:: Source data ::
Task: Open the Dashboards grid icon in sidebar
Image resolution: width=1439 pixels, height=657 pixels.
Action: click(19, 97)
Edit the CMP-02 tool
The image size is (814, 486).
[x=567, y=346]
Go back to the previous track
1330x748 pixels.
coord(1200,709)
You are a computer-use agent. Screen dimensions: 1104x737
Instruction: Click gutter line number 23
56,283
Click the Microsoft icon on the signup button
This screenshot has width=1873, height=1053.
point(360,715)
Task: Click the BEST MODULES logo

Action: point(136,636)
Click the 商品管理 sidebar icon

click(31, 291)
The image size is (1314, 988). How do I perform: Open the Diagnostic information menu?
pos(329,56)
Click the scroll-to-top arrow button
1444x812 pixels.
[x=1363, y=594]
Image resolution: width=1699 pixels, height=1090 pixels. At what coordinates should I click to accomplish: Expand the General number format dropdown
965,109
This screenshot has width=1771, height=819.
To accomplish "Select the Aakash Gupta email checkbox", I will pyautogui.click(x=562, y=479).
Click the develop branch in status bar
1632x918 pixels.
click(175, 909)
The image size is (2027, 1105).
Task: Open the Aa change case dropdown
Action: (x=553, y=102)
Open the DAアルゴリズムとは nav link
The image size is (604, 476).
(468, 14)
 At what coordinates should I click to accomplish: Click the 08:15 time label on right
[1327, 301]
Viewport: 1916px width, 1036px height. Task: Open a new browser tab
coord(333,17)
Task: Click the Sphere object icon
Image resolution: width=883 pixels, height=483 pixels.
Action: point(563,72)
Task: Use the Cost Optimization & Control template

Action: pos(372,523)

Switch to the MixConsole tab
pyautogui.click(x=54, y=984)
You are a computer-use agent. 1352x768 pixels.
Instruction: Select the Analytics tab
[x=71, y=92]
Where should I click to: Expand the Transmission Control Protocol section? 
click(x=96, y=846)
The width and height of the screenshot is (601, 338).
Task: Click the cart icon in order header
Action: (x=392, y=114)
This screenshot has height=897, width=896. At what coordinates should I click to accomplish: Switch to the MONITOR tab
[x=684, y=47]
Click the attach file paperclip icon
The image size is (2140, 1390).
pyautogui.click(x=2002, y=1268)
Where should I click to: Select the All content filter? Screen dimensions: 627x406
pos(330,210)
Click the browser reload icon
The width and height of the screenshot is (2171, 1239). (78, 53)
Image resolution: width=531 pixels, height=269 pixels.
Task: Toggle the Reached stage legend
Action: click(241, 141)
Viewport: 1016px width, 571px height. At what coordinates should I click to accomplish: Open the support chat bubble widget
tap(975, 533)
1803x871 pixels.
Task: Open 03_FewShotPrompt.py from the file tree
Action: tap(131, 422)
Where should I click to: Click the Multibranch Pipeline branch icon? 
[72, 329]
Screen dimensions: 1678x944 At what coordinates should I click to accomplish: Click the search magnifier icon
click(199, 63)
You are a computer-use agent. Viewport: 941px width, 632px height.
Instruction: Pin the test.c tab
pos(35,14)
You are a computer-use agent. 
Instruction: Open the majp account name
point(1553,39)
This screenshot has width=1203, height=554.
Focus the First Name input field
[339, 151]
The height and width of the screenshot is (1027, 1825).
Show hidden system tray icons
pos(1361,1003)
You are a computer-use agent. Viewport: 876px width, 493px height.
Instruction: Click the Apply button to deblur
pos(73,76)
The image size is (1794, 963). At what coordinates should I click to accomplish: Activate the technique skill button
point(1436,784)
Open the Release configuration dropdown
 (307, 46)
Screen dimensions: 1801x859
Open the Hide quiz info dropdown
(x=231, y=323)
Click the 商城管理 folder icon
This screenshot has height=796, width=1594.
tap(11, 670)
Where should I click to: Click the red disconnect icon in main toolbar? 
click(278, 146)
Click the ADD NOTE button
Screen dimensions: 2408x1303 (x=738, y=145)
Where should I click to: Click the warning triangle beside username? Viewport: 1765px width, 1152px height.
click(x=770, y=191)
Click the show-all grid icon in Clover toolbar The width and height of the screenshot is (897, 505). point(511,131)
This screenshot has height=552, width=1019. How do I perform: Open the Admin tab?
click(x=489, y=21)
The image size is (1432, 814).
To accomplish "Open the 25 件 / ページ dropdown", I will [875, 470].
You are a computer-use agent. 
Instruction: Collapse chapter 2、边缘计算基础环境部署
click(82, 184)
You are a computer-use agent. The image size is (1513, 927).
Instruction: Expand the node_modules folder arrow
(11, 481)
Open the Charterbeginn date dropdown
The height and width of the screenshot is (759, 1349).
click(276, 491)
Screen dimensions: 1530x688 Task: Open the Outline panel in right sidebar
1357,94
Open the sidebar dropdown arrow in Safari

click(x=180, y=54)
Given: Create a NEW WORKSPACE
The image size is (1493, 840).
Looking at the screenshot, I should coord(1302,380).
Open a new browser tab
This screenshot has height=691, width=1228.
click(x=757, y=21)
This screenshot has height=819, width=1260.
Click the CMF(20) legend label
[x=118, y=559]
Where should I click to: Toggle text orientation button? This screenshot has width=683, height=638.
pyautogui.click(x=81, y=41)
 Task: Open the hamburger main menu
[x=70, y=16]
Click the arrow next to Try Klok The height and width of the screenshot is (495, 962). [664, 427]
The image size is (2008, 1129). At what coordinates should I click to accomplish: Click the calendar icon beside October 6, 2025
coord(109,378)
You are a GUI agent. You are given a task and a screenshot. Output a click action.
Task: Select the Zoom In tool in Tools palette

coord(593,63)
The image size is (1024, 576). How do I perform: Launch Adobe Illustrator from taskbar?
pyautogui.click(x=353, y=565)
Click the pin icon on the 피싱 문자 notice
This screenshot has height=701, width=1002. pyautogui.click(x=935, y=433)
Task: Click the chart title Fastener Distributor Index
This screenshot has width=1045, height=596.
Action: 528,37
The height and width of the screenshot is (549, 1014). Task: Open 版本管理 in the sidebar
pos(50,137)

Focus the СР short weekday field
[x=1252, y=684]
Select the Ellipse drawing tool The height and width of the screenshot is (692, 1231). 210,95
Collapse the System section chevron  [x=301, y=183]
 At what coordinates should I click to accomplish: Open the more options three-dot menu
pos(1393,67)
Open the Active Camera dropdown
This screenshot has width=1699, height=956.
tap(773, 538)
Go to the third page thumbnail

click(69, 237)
:::
» **Instructions to follow**
Retype exactly the lines of the data above that fall between the line with "Open the Hide quiz info dropdown" and the line with "This screenshot has height=819, width=1260.", inclusive, and add nothing.

» **Worked solution**
Open the Hide quiz info dropdown
(x=231, y=323)
Click the 商城管理 folder icon
This screenshot has height=796, width=1594.
tap(11, 670)
Where should I click to: Click the red disconnect icon in main toolbar? 
click(278, 146)
Click the ADD NOTE button
Screen dimensions: 2408x1303 (x=738, y=145)
Where should I click to: Click the warning triangle beside username? Viewport: 1765px width, 1152px height.
click(x=770, y=191)
Click the show-all grid icon in Clover toolbar The width and height of the screenshot is (897, 505). point(511,131)
This screenshot has height=552, width=1019. How do I perform: Open the Admin tab?
click(x=489, y=21)
The image size is (1432, 814).
To accomplish "Open the 25 件 / ページ dropdown", I will [875, 470].
You are a computer-use agent. 
Instruction: Collapse chapter 2、边缘计算基础环境部署
click(82, 184)
You are a computer-use agent. The image size is (1513, 927).
Instruction: Expand the node_modules folder arrow
(11, 481)
Open the Charterbeginn date dropdown
The height and width of the screenshot is (759, 1349).
click(276, 491)
Screen dimensions: 1530x688 Task: Open the Outline panel in right sidebar
1357,94
Open the sidebar dropdown arrow in Safari

click(x=180, y=54)
Given: Create a NEW WORKSPACE
The image size is (1493, 840).
Looking at the screenshot, I should coord(1302,380).
Open a new browser tab
This screenshot has height=691, width=1228.
click(x=757, y=21)
This screenshot has height=819, width=1260.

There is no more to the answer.